## Task statement
As soon as the line containing "Image resolution: width=2271" appears in the material below, start returning lines exactly, and end with the line containing "Task: Remove one item of size 60".

══ Task inputs ══

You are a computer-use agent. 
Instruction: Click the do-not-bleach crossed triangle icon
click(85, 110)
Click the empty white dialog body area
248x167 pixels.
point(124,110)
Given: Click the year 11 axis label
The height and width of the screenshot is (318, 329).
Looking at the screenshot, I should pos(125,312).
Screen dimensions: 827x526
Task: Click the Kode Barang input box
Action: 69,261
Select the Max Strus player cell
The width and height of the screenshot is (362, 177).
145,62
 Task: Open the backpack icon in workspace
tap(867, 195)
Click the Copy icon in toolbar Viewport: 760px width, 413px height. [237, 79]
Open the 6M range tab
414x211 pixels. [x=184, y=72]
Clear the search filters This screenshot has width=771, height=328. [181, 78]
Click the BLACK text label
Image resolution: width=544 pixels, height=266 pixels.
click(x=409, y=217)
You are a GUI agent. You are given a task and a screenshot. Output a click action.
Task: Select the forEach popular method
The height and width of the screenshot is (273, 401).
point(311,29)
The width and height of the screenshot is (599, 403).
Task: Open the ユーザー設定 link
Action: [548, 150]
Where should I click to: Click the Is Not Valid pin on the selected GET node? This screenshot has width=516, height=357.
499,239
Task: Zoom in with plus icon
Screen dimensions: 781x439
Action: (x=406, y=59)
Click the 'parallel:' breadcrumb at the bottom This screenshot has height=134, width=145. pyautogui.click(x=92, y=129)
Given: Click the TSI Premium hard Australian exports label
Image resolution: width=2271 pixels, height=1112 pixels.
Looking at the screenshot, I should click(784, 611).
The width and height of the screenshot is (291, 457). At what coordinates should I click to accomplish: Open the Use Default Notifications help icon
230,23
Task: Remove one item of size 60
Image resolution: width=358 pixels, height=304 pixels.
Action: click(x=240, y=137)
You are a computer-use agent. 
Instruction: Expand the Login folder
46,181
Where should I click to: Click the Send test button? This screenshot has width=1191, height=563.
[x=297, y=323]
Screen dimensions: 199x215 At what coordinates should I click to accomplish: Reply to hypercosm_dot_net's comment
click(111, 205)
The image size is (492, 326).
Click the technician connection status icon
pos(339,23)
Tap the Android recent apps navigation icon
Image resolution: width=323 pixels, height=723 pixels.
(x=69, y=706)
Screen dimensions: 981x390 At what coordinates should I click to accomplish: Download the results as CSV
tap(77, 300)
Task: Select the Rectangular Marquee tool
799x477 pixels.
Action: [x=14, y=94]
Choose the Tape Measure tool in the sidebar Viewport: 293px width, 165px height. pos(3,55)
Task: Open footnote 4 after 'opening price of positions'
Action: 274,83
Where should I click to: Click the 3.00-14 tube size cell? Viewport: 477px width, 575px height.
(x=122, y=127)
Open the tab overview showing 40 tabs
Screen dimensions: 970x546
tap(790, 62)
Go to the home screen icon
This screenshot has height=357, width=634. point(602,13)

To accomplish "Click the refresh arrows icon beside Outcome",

═══

## Exercise output
Image resolution: width=2271 pixels, height=1112 pixels.
Looking at the screenshot, I should click(784, 611).
The width and height of the screenshot is (291, 457). At what coordinates should I click to accomplish: Open the Use Default Notifications help icon
230,23
Task: Remove one item of size 60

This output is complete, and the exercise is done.